**TASK TO CARRY OUT**
Every record below should be printed exactly as given.

(Records drawn from a dataset)
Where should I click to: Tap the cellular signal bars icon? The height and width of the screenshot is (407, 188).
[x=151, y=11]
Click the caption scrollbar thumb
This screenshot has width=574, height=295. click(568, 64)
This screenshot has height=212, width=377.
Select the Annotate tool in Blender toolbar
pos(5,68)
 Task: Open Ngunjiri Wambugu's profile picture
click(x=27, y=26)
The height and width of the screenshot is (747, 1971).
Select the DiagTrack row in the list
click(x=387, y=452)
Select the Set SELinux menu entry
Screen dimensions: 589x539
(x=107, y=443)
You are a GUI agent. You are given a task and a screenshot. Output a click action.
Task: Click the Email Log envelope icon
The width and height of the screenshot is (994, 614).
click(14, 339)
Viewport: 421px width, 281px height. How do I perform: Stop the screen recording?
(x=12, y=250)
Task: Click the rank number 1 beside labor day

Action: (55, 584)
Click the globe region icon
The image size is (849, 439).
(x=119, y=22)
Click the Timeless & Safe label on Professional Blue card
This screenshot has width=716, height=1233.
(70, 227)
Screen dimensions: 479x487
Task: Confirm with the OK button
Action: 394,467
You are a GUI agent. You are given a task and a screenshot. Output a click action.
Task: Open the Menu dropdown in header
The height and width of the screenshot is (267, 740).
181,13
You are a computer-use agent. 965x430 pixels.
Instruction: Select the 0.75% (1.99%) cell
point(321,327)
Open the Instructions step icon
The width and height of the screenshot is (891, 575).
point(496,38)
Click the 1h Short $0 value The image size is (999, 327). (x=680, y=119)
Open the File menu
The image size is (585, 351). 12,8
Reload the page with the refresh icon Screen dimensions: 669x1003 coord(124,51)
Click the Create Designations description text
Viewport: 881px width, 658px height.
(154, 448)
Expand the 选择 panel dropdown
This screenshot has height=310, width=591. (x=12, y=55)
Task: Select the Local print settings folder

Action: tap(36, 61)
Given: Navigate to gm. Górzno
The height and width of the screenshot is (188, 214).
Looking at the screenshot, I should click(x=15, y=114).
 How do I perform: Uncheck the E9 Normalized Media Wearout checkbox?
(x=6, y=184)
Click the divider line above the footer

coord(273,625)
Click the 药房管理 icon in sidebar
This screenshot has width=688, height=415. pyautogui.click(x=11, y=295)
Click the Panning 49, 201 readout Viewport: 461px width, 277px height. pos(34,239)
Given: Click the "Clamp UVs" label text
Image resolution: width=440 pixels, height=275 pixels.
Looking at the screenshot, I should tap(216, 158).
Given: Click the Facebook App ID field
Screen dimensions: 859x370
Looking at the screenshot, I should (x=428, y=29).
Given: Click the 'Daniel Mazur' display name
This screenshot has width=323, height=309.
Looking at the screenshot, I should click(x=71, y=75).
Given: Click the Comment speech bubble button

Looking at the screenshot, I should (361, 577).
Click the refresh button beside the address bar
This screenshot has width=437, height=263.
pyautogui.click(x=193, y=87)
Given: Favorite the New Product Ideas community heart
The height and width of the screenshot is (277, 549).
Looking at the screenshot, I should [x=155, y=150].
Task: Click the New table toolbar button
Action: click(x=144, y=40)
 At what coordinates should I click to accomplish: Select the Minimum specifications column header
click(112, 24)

**WRITTEN RESPONSE**
Where should I click to: Tap the cellular signal bars icon? The height and width of the screenshot is (407, 188).
[x=151, y=11]
Click the caption scrollbar thumb
This screenshot has width=574, height=295. click(568, 64)
This screenshot has height=212, width=377.
Select the Annotate tool in Blender toolbar
pos(5,68)
 Task: Open Ngunjiri Wambugu's profile picture
click(x=27, y=26)
The height and width of the screenshot is (747, 1971).
Select the DiagTrack row in the list
click(x=387, y=452)
Select the Set SELinux menu entry
Screen dimensions: 589x539
(x=107, y=443)
You are a GUI agent. You are given a task and a screenshot. Output a click action.
Task: Click the Email Log envelope icon
The width and height of the screenshot is (994, 614).
click(14, 339)
Viewport: 421px width, 281px height. How do I perform: Stop the screen recording?
(x=12, y=250)
Task: Click the rank number 1 beside labor day

Action: (55, 584)
Click the globe region icon
The image size is (849, 439).
(x=119, y=22)
Click the Timeless & Safe label on Professional Blue card
This screenshot has width=716, height=1233.
(70, 227)
Screen dimensions: 479x487
Task: Confirm with the OK button
Action: 394,467
You are a GUI agent. You are given a task and a screenshot. Output a click action.
Task: Open the Menu dropdown in header
The height and width of the screenshot is (267, 740).
181,13
You are a computer-use agent. 965x430 pixels.
Instruction: Select the 0.75% (1.99%) cell
point(321,327)
Open the Instructions step icon
The width and height of the screenshot is (891, 575).
point(496,38)
Click the 1h Short $0 value The image size is (999, 327). (x=680, y=119)
Open the File menu
The image size is (585, 351). 12,8
Reload the page with the refresh icon Screen dimensions: 669x1003 coord(124,51)
Click the Create Designations description text
Viewport: 881px width, 658px height.
(154, 448)
Expand the 选择 panel dropdown
This screenshot has height=310, width=591. (x=12, y=55)
Task: Select the Local print settings folder

Action: tap(36, 61)
Given: Navigate to gm. Górzno
The height and width of the screenshot is (188, 214).
Looking at the screenshot, I should click(x=15, y=114).
 How do I perform: Uncheck the E9 Normalized Media Wearout checkbox?
(x=6, y=184)
Click the divider line above the footer

coord(273,625)
Click the 药房管理 icon in sidebar
This screenshot has width=688, height=415. pyautogui.click(x=11, y=295)
Click the Panning 49, 201 readout Viewport: 461px width, 277px height. pos(34,239)
Given: Click the "Clamp UVs" label text
Image resolution: width=440 pixels, height=275 pixels.
Looking at the screenshot, I should tap(216, 158).
Given: Click the Facebook App ID field
Screen dimensions: 859x370
Looking at the screenshot, I should (x=428, y=29).
Given: Click the 'Daniel Mazur' display name
This screenshot has width=323, height=309.
Looking at the screenshot, I should click(x=71, y=75).
Given: Click the Comment speech bubble button

Looking at the screenshot, I should (361, 577).
Click the refresh button beside the address bar
This screenshot has width=437, height=263.
pyautogui.click(x=193, y=87)
Given: Favorite the New Product Ideas community heart
The height and width of the screenshot is (277, 549).
Looking at the screenshot, I should [x=155, y=150].
Task: Click the New table toolbar button
Action: click(x=144, y=40)
 At what coordinates should I click to accomplish: Select the Minimum specifications column header
click(112, 24)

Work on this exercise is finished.